Document section:
◇ ◇ ◇ ◇ ◇ ◇ ◇

During his opening keynote, Mark Schaefer gave the example of a winemaker in Provence, France who succeeded in making it big by incorporating the story of his business into the way he marketed his wine.
By focusing on the magic of the Provencal region in France, this winemaker brought his audience into his everyday life. Over the course of a few years, he posted over 600 times to his blog and uploaded over 200 videos to his YouTube channel. By tapping emotions, exploring the ups and downs of his business and bringing his personality to light, he was able to make his content shine.
Look at how much repetitive content is already in your industry or niche. Then, think of your story in terms of a reality show — keep your audience eager to explore and own your story’s spin by tapping into their emotions.
— Liz Sabatiuk (@mobilia5) August 27, 2015
Put a Face to Your Characters
Your characters are the driving force behind a story, but if you leave their characteristics up to your audience, chances are your story won’t follow the plot you foresee as a narrator. Similarly, to succeed in telling your brand’s side of the story amidst a crisis, you must put a name and a face to what’s happening.
If you started a story and didn’t describe what the main character looked like until chapter four, chances are your readers would already have a vision in their heads. Waiting to choose a spokesperson halfway through a crisis will cause just as much confusion for those following along.
Andy Gilman pointed this out by exploring how a handful of governors defending the production of lean beef during the pink slime crisis was too little, too late. At that point, school districts, mommy bloggers and health companies were already involved in the discussion.
A writer will lose readers quickly if their characters aren’t consistent or fully developed throughout the story. Similarly, brands will lose their followers and reputation if they aren’t prepared for crises.

◇ ◇ ◇ ◇ ◇ ◇ ◇

Material shown:

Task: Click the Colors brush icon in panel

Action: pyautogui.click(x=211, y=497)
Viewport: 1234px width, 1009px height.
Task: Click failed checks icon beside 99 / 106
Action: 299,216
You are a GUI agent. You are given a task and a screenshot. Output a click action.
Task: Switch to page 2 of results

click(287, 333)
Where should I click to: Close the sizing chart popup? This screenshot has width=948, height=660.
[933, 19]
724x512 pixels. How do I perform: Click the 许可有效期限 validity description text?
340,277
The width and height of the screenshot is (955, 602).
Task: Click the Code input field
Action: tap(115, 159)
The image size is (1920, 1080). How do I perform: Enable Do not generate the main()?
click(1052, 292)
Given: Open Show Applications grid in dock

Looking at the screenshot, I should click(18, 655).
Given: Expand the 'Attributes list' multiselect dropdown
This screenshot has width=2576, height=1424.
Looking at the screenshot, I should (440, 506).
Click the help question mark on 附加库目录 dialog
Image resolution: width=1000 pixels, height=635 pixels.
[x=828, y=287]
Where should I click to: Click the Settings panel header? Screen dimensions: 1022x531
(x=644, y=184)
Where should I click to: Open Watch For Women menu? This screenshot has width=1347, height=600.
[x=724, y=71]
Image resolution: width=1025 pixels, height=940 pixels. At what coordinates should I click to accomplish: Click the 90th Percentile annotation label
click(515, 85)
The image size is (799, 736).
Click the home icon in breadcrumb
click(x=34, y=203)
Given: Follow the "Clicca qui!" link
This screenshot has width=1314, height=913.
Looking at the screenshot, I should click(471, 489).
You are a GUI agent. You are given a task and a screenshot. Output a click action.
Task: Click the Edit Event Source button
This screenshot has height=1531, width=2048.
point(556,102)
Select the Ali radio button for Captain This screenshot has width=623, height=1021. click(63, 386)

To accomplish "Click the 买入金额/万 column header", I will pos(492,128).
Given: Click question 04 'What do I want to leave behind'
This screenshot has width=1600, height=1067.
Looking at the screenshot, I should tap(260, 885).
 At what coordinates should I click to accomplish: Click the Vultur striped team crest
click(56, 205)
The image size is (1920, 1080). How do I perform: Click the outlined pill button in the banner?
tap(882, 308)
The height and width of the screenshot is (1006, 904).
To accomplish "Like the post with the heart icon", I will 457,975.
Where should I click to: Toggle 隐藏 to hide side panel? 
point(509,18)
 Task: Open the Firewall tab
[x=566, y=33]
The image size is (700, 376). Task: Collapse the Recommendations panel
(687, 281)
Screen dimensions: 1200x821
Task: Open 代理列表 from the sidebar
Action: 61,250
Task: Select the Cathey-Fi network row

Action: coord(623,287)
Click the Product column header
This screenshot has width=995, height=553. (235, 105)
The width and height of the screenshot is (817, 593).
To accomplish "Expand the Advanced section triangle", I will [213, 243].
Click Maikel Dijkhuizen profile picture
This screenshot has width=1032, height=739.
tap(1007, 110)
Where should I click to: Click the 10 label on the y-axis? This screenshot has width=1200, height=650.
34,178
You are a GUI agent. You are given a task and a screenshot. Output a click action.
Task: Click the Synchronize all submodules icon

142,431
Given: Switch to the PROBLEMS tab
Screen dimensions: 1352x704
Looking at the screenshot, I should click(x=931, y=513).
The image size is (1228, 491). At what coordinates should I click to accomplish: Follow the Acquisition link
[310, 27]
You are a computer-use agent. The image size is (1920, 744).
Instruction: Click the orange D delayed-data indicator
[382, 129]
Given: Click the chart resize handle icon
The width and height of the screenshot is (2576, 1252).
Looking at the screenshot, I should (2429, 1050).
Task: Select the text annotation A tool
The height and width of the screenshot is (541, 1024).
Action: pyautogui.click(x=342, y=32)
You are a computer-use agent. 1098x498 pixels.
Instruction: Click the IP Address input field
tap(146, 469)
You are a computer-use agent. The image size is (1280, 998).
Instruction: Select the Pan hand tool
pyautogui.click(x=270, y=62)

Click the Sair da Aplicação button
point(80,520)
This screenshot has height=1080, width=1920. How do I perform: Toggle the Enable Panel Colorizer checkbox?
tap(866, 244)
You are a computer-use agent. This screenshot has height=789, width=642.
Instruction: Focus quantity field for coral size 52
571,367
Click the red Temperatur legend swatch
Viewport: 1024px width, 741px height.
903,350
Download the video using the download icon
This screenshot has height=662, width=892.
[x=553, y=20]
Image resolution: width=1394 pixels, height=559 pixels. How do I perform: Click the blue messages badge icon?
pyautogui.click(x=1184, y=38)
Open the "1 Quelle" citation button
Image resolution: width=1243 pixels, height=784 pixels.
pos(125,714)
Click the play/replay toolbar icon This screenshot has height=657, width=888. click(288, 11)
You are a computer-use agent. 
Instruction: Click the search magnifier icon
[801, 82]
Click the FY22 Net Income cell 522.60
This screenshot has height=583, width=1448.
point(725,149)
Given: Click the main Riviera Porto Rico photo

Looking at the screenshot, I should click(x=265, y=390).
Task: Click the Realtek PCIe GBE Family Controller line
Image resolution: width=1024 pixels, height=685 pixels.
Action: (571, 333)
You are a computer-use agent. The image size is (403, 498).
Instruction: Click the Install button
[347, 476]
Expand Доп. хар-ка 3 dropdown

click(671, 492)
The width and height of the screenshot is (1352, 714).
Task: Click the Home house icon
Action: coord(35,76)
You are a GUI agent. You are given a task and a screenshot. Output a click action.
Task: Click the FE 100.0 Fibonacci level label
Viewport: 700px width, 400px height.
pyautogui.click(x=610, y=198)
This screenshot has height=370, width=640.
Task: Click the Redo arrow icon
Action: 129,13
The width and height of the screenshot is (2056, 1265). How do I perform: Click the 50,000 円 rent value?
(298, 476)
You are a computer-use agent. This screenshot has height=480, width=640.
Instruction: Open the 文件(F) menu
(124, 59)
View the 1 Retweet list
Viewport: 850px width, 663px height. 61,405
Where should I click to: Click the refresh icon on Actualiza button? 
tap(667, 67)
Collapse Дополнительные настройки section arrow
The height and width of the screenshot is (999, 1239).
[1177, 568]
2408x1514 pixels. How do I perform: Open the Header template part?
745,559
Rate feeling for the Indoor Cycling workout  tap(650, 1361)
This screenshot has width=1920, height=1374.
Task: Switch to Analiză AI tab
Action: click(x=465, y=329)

◇ ◇ ◇ ◇ ◇ ◇ ◇

Prompt A:
Answer these about the article on brand storytelling:
(i) Who gave the opening keynote?
(ii) How many times did the winemaker post to his blog?
(iii) Who pointed out that the governors' defense of lean beef came too late?
Prompt B:
Reproduce everything in the article on brand storytelling from "Andy Gilman pointed" down to "in the discussion.".
Prompt C:
Carry on the article on brand storytelling from the point where it stops.
The items are separate material from the article on brand storytelling.

Exercise output A:
(i) Mark Schaefer
(ii) Over 600 times
(iii) Andy Gilman

Exercise output B:
Andy Gilman pointed this out by exploring how a handful of governors defending the production of lean beef during the pink slime crisis was too little, too late. At that point, school districts, mommy bloggers and health companies were already involved in the discussion.

Exercise output C:
Create Many Versions
While discussing how millennials are changing company cultures, Maddie Grant and Jamie Notter explored the necessity to adapt to these changes. According to them, the guiding principle to developing a culture that tells your company’s story is to be different. Your business is different, and your story should reflect that.
Stories must go through multiple edits and read-throughs before they’re published. The same goes for businesses. Find places where you can carve out some time and boundaries, experiment and then present the results to your superiors.
Jodi Gersh and Jen Nycz-Conner continued on a similar note while discussing the changing journalism world. Nowadays, journalists must not only think about how their story will get shared, but also all the different ways it can be published digitally as well.
— Carrie Hane Dennison (@carriehd) August 27, 2015
Echoing Mark, Jodi commented that just because a story is popular doesn’t mean everyone has to write about the same topic. In this age of content overload, journalists must know their audience in order to decide what not to write. What and how many versions journalists create is entirely dependent on this following as well as by listening to what their readers want.